Once a process is in NR-mode, the ability to make changes to kernel memory is controlled by permissions on both the upper and lower level page tables. Our security goal is to use the lower level page tables to prevent a NR-mode process making malicious changes to the kernel. For example, as far as possible it should not be able to write code or data pages NR-mode, or if changes are made, they are isolated to the NR-mode context.
If a process in NR-mode attempts to change the kernel memory in conflict with permissions in the lower-level page tables, a VMEXIT (in the current prototype which uses Intel VMX) is triggered. R-mode is then entered where the permission violation can be handled.
Integration with LinuxKit
Custom Linux distributions utilizing the split kernel can be readily built
using LinuxKit by simply specifying an okernel Docker image in the kernel
section of the OS image YAML specification. See the sample YAML files provided
in examples.
Building the split kernel image for LinuxKit
- makewill build and package the latest version of the split kernel, by pulling sources from the top-of-tree of the okernel project GitHub (https://github.com/linux-okernel/linux-okernel).

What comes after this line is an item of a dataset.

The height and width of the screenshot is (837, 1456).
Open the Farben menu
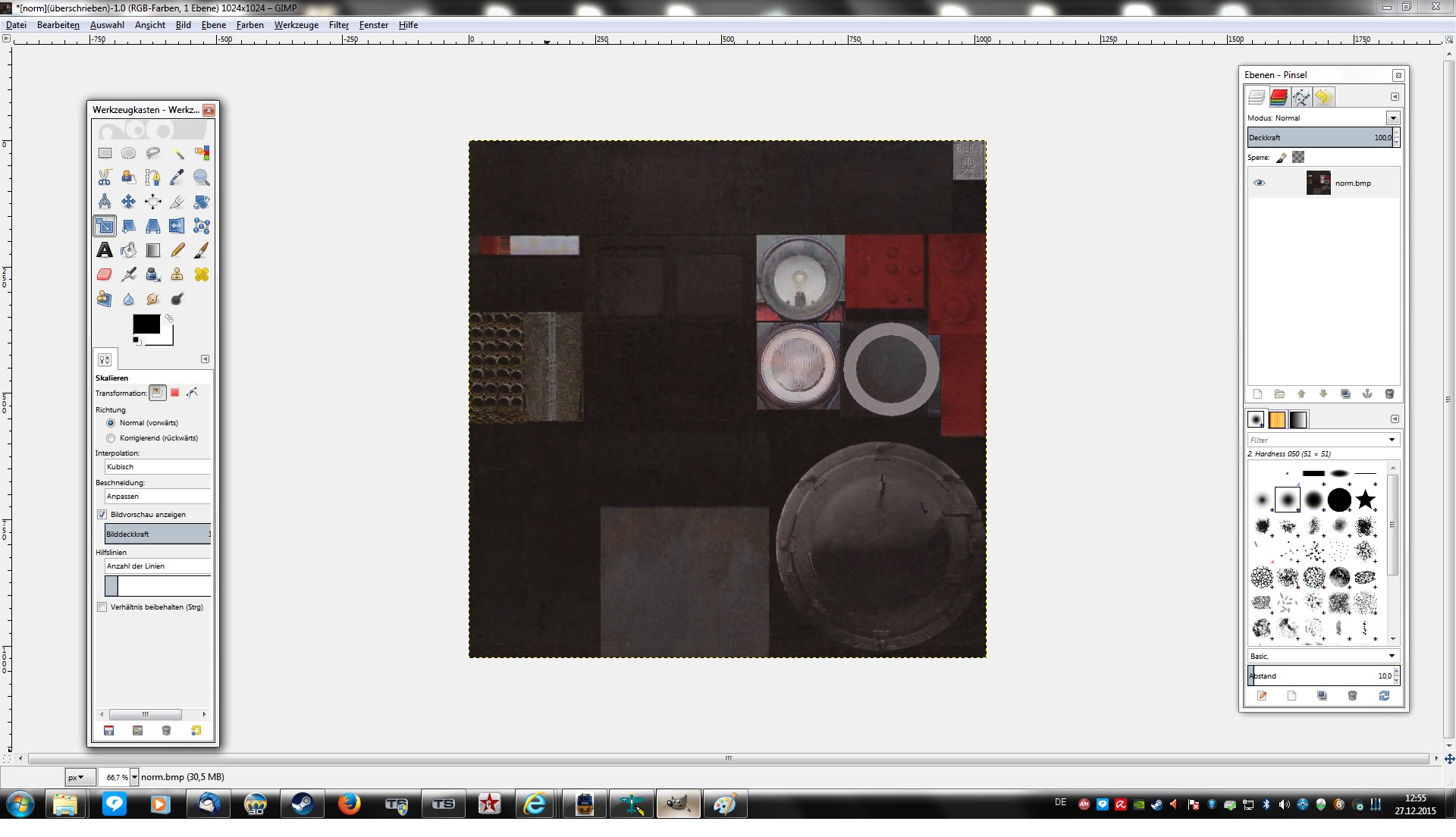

- Additionally, a specific version of the kernel can be built
by setting the 'KERNEL' environment variable to the appropriate
value, e.g.: make KERNEL=ok-4.11-rc2. The value MUST correspond to a legitimate okernel tag present in the project GitHub (https://github.com/linux-okernel/linux-okernel/tags) beginning with "ok-".make KERNEL=latestwill build the top-of-tree release, equivalent tomake.
make kvmod or make KERNEL=NNNNNNNN kvmod where "NNNNNNNN" is the release
string corresponding to a kernel version, will build the kernel
vulnerability emulation kernel module for that kernel, useful for testing.
Limitations and Caveats
The current implementation does not have any protection of the kernel in place yet. It is a demonstration that you can create processes and run them in NR-mode using EPTs with a shared kernel. As a further demonstration of the concept, it implements protected memory pages, whereby a process may request a protected memory page which will not be mapped into the EPTs for other processes.
Roadmap
The next step, and the subject of our ongoing research is to design the memory protection architecture for the kernel. Examples of the things that we are considering protecting from root mode processes are:
- Protection of the page tables (no NR mode process can modify a page table)
- Protection of kernel executable code (RX only)
- Protection of kernel data structures (RO)
References
- [1] Nested Kernel: An Operating System Architecture for Intra-Kernel Privilege Separation, Nathan Dautenhahn, Theodoros Kasampalis, Will Dietz, John Criswell, Vikram Adve, ASPLOS '15, Proceedings of the Twentieth International Conference on Architectural Support for Programming Languages and Operating Systems, March 2015.
- [2] Dune: Safe user-level access to privileged CPU features, Adam Belay, Andrea Bittau, Ali Mashtizadeh, David Terei, David Mazières, and Christos Kozyrakis, OSDI '12, Proceedings of the 10th USENIX Symposium on Operating Systems Design and Implementation, October 2012.